Retype the entries from their first line through the line containing "The image size is (2576, 1316).", including both of those lines, without changing a single character.

>> BEGIN

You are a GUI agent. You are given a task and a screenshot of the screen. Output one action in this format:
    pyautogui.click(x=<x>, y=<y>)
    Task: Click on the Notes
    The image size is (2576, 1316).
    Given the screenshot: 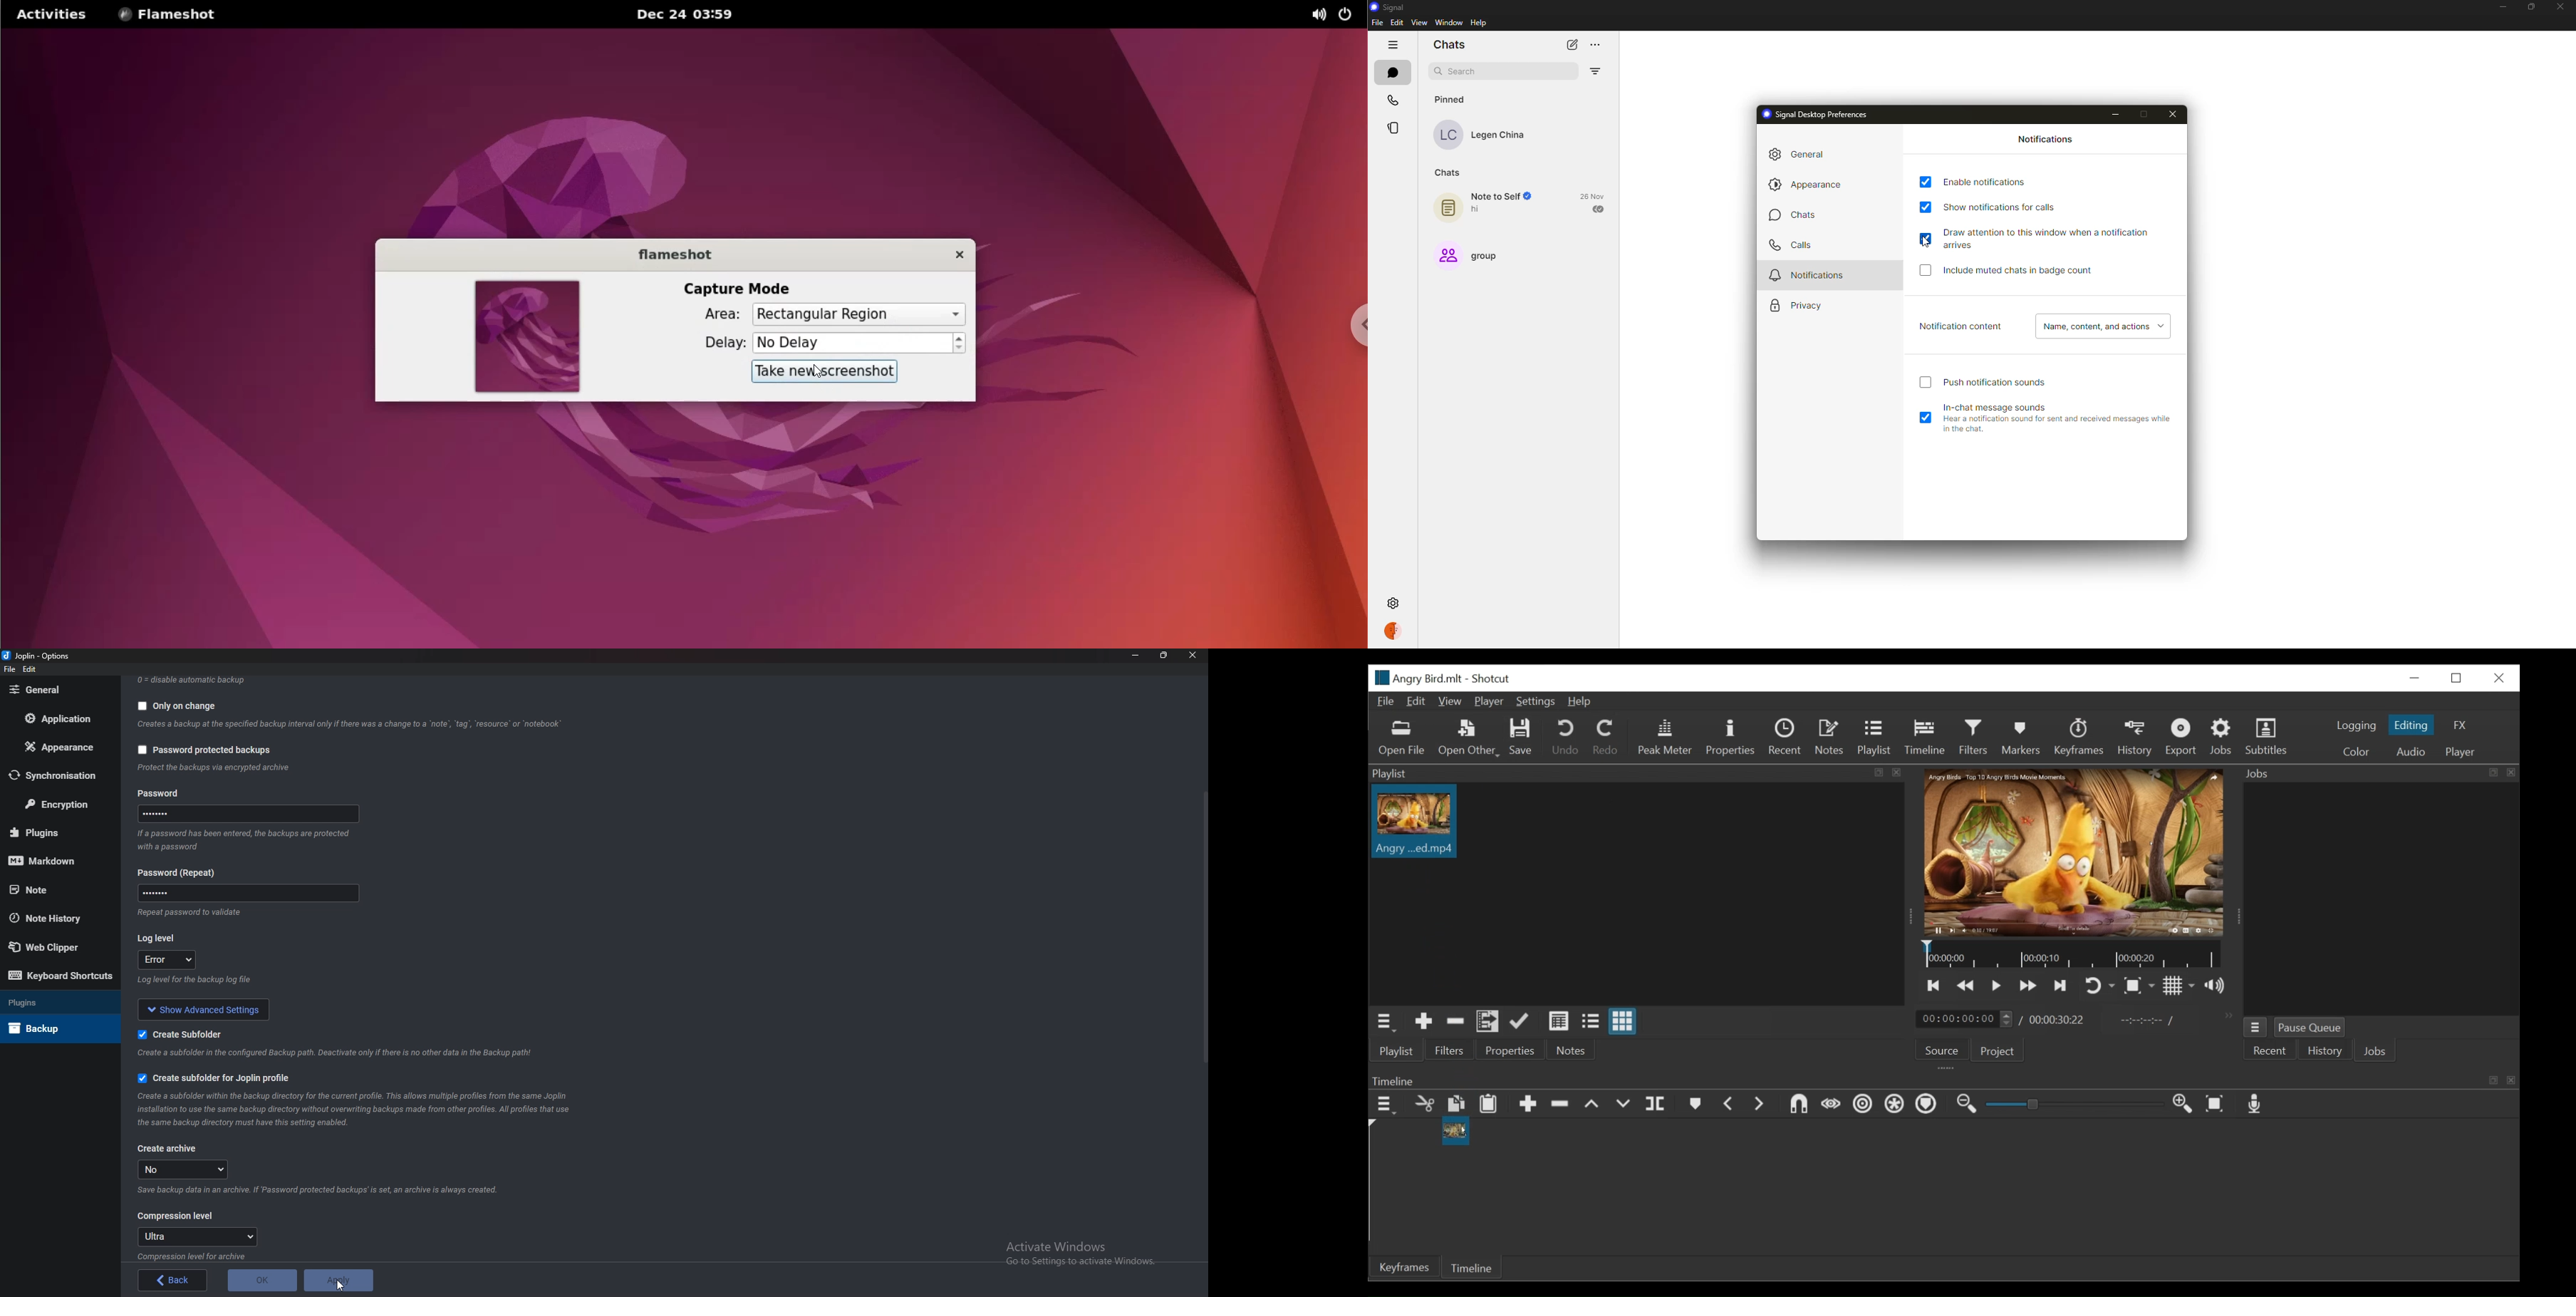 What is the action you would take?
    pyautogui.click(x=1575, y=1049)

>> END

Right answer:
You are a GUI agent. You are given a task and a screenshot of the screen. Output one action in this format:
    pyautogui.click(x=<x>, y=<y>)
    Task: Click on the Notes
    The image size is (2576, 1316).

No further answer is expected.